Un collégien sans histoire, amateur de jeux vidéo et de football, peut-il se transformer en terroriste potentiel en l'espace de quelques mois ? C'est la question vertigineuse posée par le procès de Brahim (le prénom a été modifié), 15 ans, jugé début décembre par le tribunal pour enfants de Paris. 

Un piège algorithmique invisible et rapide

Le verdict est tombé ce mois-ci : le jeune garçon a écopé d'une condamnation pour terrorisme de 18 mois de prison avec sursis, assortie d'une obligation de soins et de suivi éducatif. La justice lui reprochait d'avoir envisagé une action violente contre le centre commercial Euralille (Lille). Mais au-delà de la sanction, c'est le mécanisme de son embrigadement qui glace le sang. À la sortie de l'audience, l'adolescent a lancé un avertissement lucide relayé par Le Parisien : "Faites attention à TikTok".

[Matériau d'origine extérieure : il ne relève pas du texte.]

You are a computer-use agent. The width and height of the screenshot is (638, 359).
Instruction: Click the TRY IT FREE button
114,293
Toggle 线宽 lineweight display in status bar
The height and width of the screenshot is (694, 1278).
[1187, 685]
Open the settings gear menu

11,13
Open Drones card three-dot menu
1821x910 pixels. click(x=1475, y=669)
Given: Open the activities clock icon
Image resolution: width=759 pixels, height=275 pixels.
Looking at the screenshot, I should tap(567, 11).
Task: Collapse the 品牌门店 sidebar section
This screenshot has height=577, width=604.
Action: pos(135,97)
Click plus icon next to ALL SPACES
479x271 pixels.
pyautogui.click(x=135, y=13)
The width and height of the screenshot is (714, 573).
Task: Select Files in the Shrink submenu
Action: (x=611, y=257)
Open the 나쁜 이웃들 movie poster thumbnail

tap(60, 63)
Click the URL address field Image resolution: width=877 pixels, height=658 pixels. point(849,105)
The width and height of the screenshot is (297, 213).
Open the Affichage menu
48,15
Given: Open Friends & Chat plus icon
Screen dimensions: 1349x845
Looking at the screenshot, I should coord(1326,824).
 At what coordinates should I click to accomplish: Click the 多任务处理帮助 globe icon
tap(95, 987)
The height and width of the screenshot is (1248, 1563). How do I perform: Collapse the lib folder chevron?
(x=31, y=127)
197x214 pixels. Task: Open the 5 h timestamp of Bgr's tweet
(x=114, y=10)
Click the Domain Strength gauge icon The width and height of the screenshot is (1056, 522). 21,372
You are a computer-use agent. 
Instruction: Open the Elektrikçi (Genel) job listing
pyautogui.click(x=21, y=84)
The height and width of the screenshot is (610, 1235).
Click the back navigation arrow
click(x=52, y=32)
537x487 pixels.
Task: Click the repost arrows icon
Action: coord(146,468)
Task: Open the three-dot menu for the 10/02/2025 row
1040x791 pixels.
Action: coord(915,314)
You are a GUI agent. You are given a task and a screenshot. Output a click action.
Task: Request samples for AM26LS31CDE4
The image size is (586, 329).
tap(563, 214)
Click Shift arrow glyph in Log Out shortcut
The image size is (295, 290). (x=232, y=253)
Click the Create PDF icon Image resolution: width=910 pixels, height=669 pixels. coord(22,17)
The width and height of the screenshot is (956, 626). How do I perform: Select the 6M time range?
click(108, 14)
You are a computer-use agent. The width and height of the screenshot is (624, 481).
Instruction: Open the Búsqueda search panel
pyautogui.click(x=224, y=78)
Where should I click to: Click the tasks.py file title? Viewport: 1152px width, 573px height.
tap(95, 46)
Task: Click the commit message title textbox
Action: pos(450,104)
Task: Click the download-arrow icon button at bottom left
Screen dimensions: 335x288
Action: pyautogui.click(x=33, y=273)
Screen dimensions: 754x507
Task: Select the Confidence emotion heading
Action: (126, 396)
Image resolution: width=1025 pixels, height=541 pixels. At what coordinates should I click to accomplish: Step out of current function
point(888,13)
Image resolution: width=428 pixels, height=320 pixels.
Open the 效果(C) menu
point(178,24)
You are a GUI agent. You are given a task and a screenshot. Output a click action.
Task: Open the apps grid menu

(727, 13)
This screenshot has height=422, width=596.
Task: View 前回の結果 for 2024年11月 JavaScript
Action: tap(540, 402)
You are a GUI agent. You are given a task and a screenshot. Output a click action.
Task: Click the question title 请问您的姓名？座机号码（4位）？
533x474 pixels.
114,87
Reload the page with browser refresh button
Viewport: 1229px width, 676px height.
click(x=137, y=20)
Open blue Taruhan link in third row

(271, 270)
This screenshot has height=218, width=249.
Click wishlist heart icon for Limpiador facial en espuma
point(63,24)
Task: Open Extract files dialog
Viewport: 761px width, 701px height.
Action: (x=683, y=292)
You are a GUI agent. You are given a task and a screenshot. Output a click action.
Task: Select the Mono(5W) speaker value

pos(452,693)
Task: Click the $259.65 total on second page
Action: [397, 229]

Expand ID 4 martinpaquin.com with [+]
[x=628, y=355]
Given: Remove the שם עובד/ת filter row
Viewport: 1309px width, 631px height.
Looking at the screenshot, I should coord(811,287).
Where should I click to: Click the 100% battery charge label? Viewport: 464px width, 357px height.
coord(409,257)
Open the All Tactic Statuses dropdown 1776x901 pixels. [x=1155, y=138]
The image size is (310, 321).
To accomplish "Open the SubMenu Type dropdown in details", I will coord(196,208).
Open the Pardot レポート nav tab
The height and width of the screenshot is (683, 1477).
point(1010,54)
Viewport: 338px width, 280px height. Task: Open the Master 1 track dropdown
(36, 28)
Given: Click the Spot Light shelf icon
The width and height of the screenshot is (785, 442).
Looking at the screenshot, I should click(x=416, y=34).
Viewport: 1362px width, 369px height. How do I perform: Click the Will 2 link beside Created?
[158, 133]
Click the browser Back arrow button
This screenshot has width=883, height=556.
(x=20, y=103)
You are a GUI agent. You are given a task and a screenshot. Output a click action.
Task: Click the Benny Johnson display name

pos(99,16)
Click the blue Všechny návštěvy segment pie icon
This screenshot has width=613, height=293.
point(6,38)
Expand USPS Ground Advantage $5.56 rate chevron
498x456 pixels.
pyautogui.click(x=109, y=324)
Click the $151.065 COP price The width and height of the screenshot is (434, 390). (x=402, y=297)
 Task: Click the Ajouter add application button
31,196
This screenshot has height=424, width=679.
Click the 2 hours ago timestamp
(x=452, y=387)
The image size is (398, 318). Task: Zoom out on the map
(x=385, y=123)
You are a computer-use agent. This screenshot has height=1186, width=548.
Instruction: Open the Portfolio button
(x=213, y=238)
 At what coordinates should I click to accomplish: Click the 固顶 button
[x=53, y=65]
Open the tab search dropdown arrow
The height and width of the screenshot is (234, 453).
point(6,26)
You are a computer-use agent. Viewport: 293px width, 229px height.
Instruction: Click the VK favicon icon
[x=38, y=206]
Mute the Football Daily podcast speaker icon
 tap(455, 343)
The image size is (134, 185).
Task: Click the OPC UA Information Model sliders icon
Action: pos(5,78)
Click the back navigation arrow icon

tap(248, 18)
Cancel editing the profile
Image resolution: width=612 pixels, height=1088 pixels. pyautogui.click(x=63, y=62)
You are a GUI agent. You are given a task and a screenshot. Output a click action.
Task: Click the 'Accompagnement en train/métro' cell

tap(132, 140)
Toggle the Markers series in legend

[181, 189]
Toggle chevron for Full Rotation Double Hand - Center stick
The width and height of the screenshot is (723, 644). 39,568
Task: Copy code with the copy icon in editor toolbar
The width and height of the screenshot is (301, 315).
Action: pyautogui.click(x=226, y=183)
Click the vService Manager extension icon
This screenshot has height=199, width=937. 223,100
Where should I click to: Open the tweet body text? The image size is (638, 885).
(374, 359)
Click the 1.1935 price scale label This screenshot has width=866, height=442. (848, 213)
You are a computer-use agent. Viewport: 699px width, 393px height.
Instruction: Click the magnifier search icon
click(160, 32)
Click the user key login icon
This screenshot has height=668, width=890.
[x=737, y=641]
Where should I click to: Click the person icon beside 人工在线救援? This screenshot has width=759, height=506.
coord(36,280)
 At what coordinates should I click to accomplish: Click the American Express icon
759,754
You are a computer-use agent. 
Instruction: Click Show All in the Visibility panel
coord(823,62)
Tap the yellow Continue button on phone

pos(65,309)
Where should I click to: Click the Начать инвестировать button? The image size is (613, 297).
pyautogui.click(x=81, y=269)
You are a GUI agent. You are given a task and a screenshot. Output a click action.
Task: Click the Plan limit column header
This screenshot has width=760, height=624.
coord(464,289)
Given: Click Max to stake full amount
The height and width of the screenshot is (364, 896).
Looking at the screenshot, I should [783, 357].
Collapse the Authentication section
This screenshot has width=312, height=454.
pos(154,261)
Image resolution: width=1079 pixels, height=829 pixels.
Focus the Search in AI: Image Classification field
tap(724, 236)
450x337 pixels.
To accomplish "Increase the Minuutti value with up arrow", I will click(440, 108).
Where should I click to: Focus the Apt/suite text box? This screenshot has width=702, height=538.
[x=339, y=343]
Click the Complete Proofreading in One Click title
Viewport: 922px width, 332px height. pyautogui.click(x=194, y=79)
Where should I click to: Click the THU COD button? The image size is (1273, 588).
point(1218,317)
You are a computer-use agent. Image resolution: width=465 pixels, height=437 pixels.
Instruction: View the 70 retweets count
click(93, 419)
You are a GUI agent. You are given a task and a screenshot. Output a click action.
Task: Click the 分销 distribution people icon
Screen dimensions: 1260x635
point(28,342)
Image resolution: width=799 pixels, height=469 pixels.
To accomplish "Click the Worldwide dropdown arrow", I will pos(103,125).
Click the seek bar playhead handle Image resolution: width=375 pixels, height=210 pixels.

Selon les éléments de l'enquête menée par la DGSI, Brahim s'est radicalisé seul, dans sa chambre, sur les réseaux sociaux. Il a expliqué aux enquêteurs comment le fameux fil "Pour toi" de l'application l'a enfermé dans une bulle extrémiste. "Plus je likais, plus j'avais des vidéos prônant un islam radical", a-t-il confessé. En favorisant les contenus qui retiennent l'attention, la plateforme a fini par lui proposer des vidéos de propagande de l'État islamique et des tutoriels violents. C'est dans ce contexte numérique que le projet d'attentat à Euralille a germé, l'adolescent cherchant même à se procurer des armes avant son interpellation.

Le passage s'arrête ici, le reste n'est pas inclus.